Hewlett Packard Enterprise (HPE) has released security updates to address eight vulnerabilities in StoreOnce data backup and deduplication solutions, potentially resulting in authentication bypassing and remote code execution.
“These vulnerabilities could be exploited remotely to allow vulnerabilities in remote code execution, information disclosure, server-side request forgery, authentication bypass, arbitrary file deletion, and directory traversal information,” HPE said in its advisory.
This includes fixes for critical security flaws tracked as CVE-2025-37093, which is rated 9.8 on the CVSS scoring system. It was described as an authentication bypass bug that affects all versions of the software prior to 4.3.11. The vulnerability, along with the rest, was reported to the vendor on October 31, 2024.
According to the Zero Day Initiative (ZDI), anonymous researchers have found and reported the shortcomings, and the issue is rooted in the implementation of the MachineaCcountCheck method.
“This issue is caused by an inappropriate implementation of the authentication algorithm,” ZDI said. “Attackators can exploit this vulnerability to bypass authentication on the system.”
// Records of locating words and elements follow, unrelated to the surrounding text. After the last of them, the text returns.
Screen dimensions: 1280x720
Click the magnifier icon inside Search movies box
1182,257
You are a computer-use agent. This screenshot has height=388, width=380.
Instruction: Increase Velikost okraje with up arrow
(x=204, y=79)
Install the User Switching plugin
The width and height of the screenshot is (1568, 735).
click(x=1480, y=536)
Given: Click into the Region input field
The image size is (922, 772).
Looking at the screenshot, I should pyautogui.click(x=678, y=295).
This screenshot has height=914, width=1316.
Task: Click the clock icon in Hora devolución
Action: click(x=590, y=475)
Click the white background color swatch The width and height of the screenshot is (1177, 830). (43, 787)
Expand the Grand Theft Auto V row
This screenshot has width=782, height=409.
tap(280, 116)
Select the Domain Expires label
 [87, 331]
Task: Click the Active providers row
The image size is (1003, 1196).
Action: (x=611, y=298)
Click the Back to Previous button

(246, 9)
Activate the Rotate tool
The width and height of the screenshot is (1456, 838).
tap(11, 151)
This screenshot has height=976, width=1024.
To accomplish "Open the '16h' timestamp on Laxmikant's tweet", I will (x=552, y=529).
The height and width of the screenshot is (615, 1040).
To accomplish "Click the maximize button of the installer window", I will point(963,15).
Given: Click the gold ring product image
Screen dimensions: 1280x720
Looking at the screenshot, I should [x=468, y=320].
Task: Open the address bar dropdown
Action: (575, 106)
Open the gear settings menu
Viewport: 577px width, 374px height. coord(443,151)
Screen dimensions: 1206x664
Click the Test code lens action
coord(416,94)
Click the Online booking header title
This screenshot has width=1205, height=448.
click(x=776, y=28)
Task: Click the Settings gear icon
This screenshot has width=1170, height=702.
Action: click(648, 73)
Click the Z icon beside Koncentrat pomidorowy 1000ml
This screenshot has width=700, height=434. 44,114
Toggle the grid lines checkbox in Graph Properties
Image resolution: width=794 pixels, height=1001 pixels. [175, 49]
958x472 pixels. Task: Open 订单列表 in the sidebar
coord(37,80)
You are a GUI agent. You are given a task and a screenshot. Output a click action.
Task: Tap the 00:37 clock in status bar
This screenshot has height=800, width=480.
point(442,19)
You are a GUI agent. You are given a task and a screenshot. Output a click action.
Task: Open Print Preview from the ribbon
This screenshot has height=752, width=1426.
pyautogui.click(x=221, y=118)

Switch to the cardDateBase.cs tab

The successful exploitation of CVE-2025-37093 allows remote attackers to bypass authentication on affected installations. What makes the vulnerability even more serious is that it can be chained with the remaining flaws to achieve code execution, information disclosure, and arbitrary file deletion in the context of the root –
- CVE-2025-37089-Remote code execution
- CVE-2025-37090-Server-Side Request Forged
- CVE-2025-37091-Remote code execution
- CVE-2025-37092-Run Remote Code
- CVE-2025-37093-Authentication bypass
- CVE-2025-37094-Directory Traversal Delete any file
- CVE-2025-37095-Directory Traversal Information Disclosure
- CVE-2025-37096-Run Remote Code
HPE also ships patches that address multiple severity defects for HPE Telco Service Orchestrator (CVE-2025-31651, CVSS Score: 9.8) and Oneview (CVE-2024-38475, CVE-2024-38476, CVSS Scores Inn) postponed: 9.8SS scores, as HPE also shipped patches that address multiple severity defects for CVE-2024-38475, CVE-2024-38476 until the advent of 9.8SS scores. Apache HTTP server.
There are no reports of aggressive exploitation, but it is essential that users apply the latest updates for optimal protection.